Representatives from most of IBM’s software brands set up their laptops with demos to show. I was the only person representing IBM Global Business Services. I had originally been a bit worried about whether I could make it through the four hours, much less muster the courage to strike up conversations with everyone (or deal with the rejection of seeing everyone walk by!). I knew it would be good practice, though, so I said yes. When the students came in, I was too busy trying to draw people into conversation to worry about whether people would talk to me! <laugh>
I set up this presentation to loop on my computer:
… and I invited people to ask me about IBM’s services and about what IBM is like for new graduates. I must’ve talked to about 25 people, mostly students who were interested in either internship opportunities or in full-time employment after graduation. It was great to reassure them that yes, IBM was still hiring. In the process of describing what life is like as a new grad, I realized that I really appreciate the flexibility that working in consulting gives me. I can help clients solve problems using both IBM and non-IBM technologies. I’m always learning new things. I can explore my interest in both about business and software development. And I’m doing all of this within a support structure that means I’ve got plenty of people and resources to learn from.
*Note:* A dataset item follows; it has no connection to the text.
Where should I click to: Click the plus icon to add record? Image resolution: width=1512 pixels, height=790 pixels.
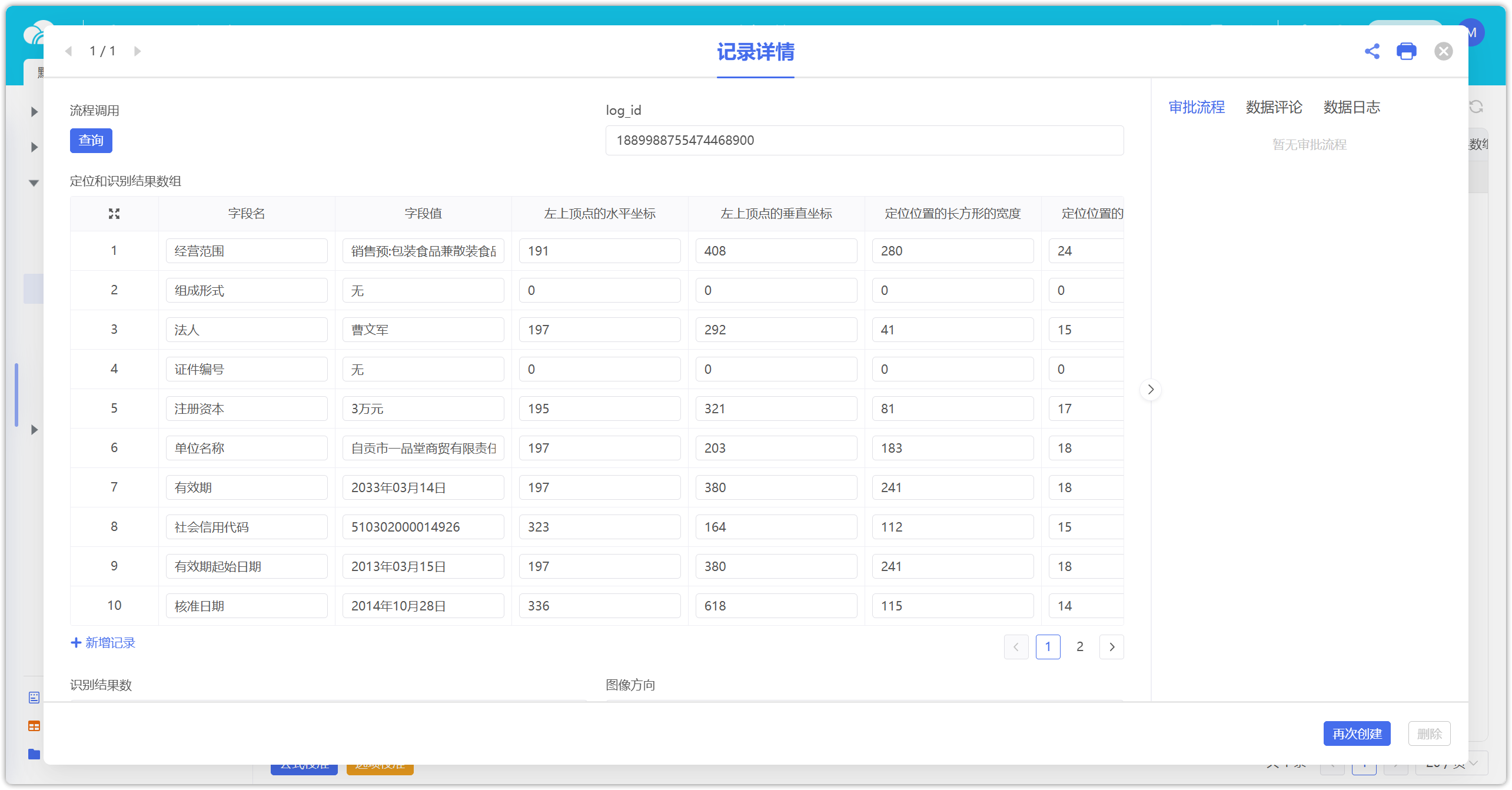76,643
I also learned a lot by talking to the other representatives. They told me what they loved about their work, and they shared ideas for making the campus event even better. I really enjoyed chatting with other IBMers who were also passionate about what they do. =)
I think it was a good event. We helped some people who hadn’t originally considered working for such a large company see the benefits of doing so, and we answered lots of people’s questions. I’d do it again. It was a good experience, and next time, I’d probably find it easier to start the conversations!
2 comments
Gordon Rae
2009-01-13T11:30:37ZWhat a really cool presentation. It makes IBM look awesome, and it gives the candidates useful advice.
Rohan Jayasekera
2009-01-14T23:29:22ZI suspect that IBM's inclusiveness in choosing technologies regardless of who made them has been a major contributor to its current success. A few decades ago (Google is unable to tell me just when), IBM had one of the best taglines ever: "The way we put it all together is what sets us apart." As true today as it was then.
Incidentally, IBM has been one of the most positive forces in my life. When I was in primary school in the mid-1960s, we used the SRA Reading Laboratory Kit, a colour-coded (for the different levels of difficulty) reading-education system from Science Research Associates, which had recently been acquired by IBM, and that's still being sold today. It was a joy to use and was my first example of great product design. Later, when I entered high school in 1971, my school happened to have access to an online service based on IBM's pioneering APL\360 system (the first successful timesharing system for any IBM computer, which gained its young developers the ACM's Grace Murray Hopper Award). APL was a mathematically-based programming language created by IBM's Ken Iverson (later an IBM Fellow and Turing Award recipient), and its presence in my high school was thanks to his interest in using it for the teaching of math; when I spoke at a memorial upon his death in 2004 I introduced myself as one of his experiments. I was an APL programmer for a bunch of years (and began tagging my emails in 1979, writing the software myself, along with a chat program and other things -- no need to write an IM client as it was built into the system), and moved to Toronto to work at the head office of APL-based company I.P. Sharp Associates (since bought by and merged into Reuters). Eventually three of us who had worked there, and understood living online, created the world's first easy-to-use Internet service, Sympatico.
I'm sad that APL has largely faded away. However, it lives on in my IBM 5100, a personal computer that IBM launched in 1975 (before Apple launched *anything*) and that ran APL and/or BASIC -- in both cases, the code was well-tested mainframe code, thanks to the 5100's being implemented as a tiny IBM 370 via microcode (its tape drive was even controlled via 370 channel commands). Of course, my usual computer isn't my 5100; it's my 5-year-old IBM ThinkPad R40, with its marvellous pointing stick in the middle of the keyboard.